Benchmark testing plan (1.0 readiness)¶
The goal: before 1.0, know that coding + mcp-bridge + full-mcp model testing is solid, across all installed models. Data sensitivity gates which stack a deployment uses (aggregate -> cloud + full MCP; PII -> local + bridge), so all three benchmarks must be in place and trustworthy.
Models under test¶
The installed LLMs (make bench-list) — embeddings and roleplay models excluded:
google/gemma-4-26b-a4b-qat— the oracle (256K ctx, tool-trained)google/gemma-4-12b-qat(256K ctx)google/gemma-4-e4b(128K ctx)qwen/qwen3.5-4b(256K ctx, tool-trained — strong tool format, weak discovery)

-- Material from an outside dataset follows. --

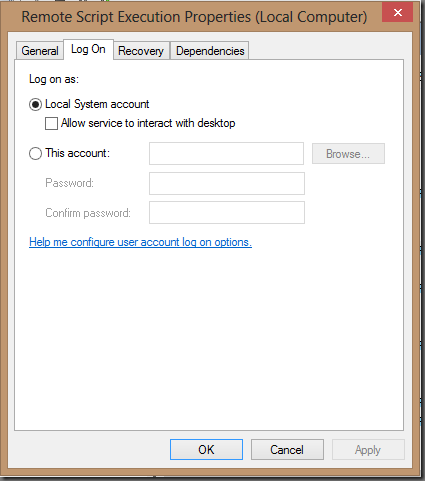
Task: Click the This account name field
Action: [x=226, y=153]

Add candidates (lms get ...) as they come up — notably the agentic-coder MoEs
(Qwen3-Coder-30B-A3B, GLM-4.7-Flash). No roster edits needed; just pass MODELS=.
The three benchmarks¶
| # | Benchmark | Command | What it measures | Status |
|---|---|---|---|---|
| 1 | coding | make bench-general |
python (14) + cli (3) + multi-turn tooling (7), no DHIS2 | ready (extended; discriminates) |
| 2 | mcp-bridge | make bench-bridge (read+write), bench-matrix (discovery), bench-composite (hard writes) |
single-tool dhis2_cli; the model must discover the ~200-command surface |
ready |
| 3 | full mcp | make bench-mcp |
the full dhis2-mcp server, all ~311 typed tools loaded up front | ready (loads at 128k; oracle passes) |
| 1c | cloud claude on coding | make bench-claude-general |
the same coding suite (python + cli + tooling), driven by a cloud Claude model (one-shot code-gen + in-process SDK mock tools) | ready (ambient subscription auth) |
| 2c | cloud claude over the bridge | make bench-claude-bridge |
the single dhis2_cli bridge, but driven by a cloud Claude model through the Agent SDK's native loop |
ready (read+write+composite; ambient subscription auth) |
| 3c | cloud claude over full mcp | make bench-claude-mcp |
the full server, but driven by a cloud Claude model through the Agent SDK's native loop (not the local OpenAI loop) | ready (read+write+composite; ambient subscription auth) |
The cloud lanes (2c, 3c) reuse the local tasks + scoring, so cloud-vs-local is directly comparable. They run a read round (play42, read-only gate), a single-setting write round (local_basic, restored) that is a smoke test — a plumbing/auth canary that ranks nothing because everyone passes — and the hard composite authoring round (local_basic), which is the discriminator that actually separates capable from weak agents.
bench-mcp — to build (with a safety guard)¶
Mirrors bench-bridge but drives the full FastMCP server (uv run dhis2w-mcp) instead of the single
tool. Two design points:
- Write safety (critical): the full server has no readonly mode, and its typed write tools do
NOT pass through the bridge's host-guard. So the read round on
play42must expose only read-verb tools (*_get/*_list/*_count/*_find/*_search/system_*info), never write tools — else a stray call could mutate the public demo. Writes run againstlocal_basiconly. - Scale (measured): read-only tools = 119 / ~16k tokens; all = 311 / ~49k tokens. That overflows
LM Studio's default 8192 load context (HTTP 400). So
bench-mcploads each model atBENCH_CONTEXT(default 128k) viaModelBackend.load(model, context). Finding so far: the oracle (26B MoE, 256k-capable) passes all reads + the write at 128k — a strong local model with a big context CAN drive full MCP. Whether smaller models can is what the sweep settles. Context is now a test dimension (varyBENCH_CONTEXT).
Sequence (runs are inherently serial — one model loaded at a time)¶
- Coding across all models — in progress. Oracle 62/62 (clean); qwen3.5-4b 54/58.
- mcp-bridge across all models (read + write) — next (start with the bridge).
- Build bench-mcp (safe), then full mcp across all models.
Each run sets BENCH_ORACLE=google/gemma-4-26b-a4b-qat so the oracle flags any mis-specified task
(a oracle failure = fix the task, not the model).
Safety (all benchmarks)¶
Reads -> play42 (DHIS2_MCP_READONLY=1 on the bridge; read-tool-only filter on full mcp); writes ->
local_basic (self-restoring). The bridge host-guard refuses writes to public hosts structurally.
make dhis2-run must be up for any write round.
Output¶
A per-model x per-benchmark scorecard (correctness + timing + tok/s). "All testing is still good" = the oracle is clean on every benchmark and the table reproduces across re-runs.